EXERCISE TEXT:
== Segment start ==
THANKS TO GOODTIME FOR SOME GOOD TIME,IT WAS GREAT MEETING YOU GUYS TODAY,HOPEFULLY WILL BE THERE NEXT YEAR TOO.
WE HAD A BLAST THANKS AGAING.


----------



## stairman (Mar 2, 2009)

It was a great time GOODTIMES did it had a blast ROLLERZ MIL TOWN !


----------



## PIGEON (May 16, 2006)

LAsT MINUTE CAR BREAKDOWN  
Any PICS?


----------



## cashmoneyspeed (Jun 21, 2005)

We had a great time out there today, thanks for having us.



here's some pics i snapped


----------



## PIGEON (May 16, 2006)

THANKS 4 DA PICS


----------



## cashmoneyspeed (Jun 21, 2005)

> _Originally posted by PIGEON_@Sep 20 2009, 10:42 PM~15136812
> *THANKS 4 DA PICS
> *


 :biggrin:


----------



## armadillo-man (Jun 9, 2006)

Thanks to Dale and Good Times  Had a great time


----------



## stillchippin (Jul 20, 2002)

thanks for the pics,I was so busy running around didn't have time to take any


----------



## OVERNIGHT CELEBRITY (Jan 4, 2007)

> _Originally posted by stillchippin_@Sep 20 2009, 05:03 PM~15134711
> *BIG THANKS TO EVERYONE WHO CAME OUT, EVERY YEAR WE TRY TO MAKE IT BIGGER AND BETTER AND HOPEFULLY WE CAN CONTINUE TO DO THAT.  THANX TO SOUTH SIDE CRUISERS AND PESADOS FOR HOPPING AND CROWNING OUR FIRST KING OF MILWUAKEE!!  ALSO THANKS FOR THE IMPUT WE'RE GONNA MAKE A FEW CHANGES FOR NEXT YEAR FOR THE HOP!   SHOUT OUT TO PHIL FROM LRM FOR SHOOTING SOME GREAT PICS AND HANGING OUT.  HOPE TO SEE YOU ALL AGAIN NEXT YEAR!!!
== Segment end ==
INFORMATION PROVIDED:
== Segment start ==
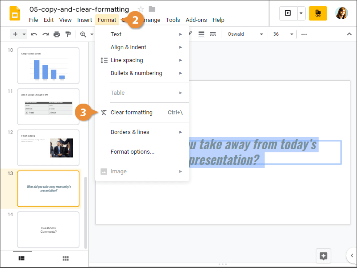Open the Explore panel
Image resolution: width=357 pixels, height=268 pixels.
click(323, 256)

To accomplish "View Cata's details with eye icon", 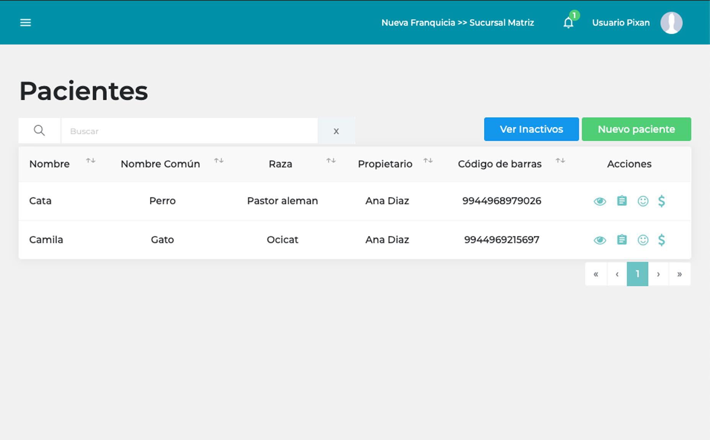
== Segment end ==
DESCRIPTION OF THE TASK:
Please list each distinct name that appears in the forum thread as a heading followed by a date in parentheses. The lines play no part in this exercise.

WRITTEN ANSWER:
stairman
PIGEON
cashmoneyspeed
armadillo-man
stillchippin
OVERNIGHT CELEBRITY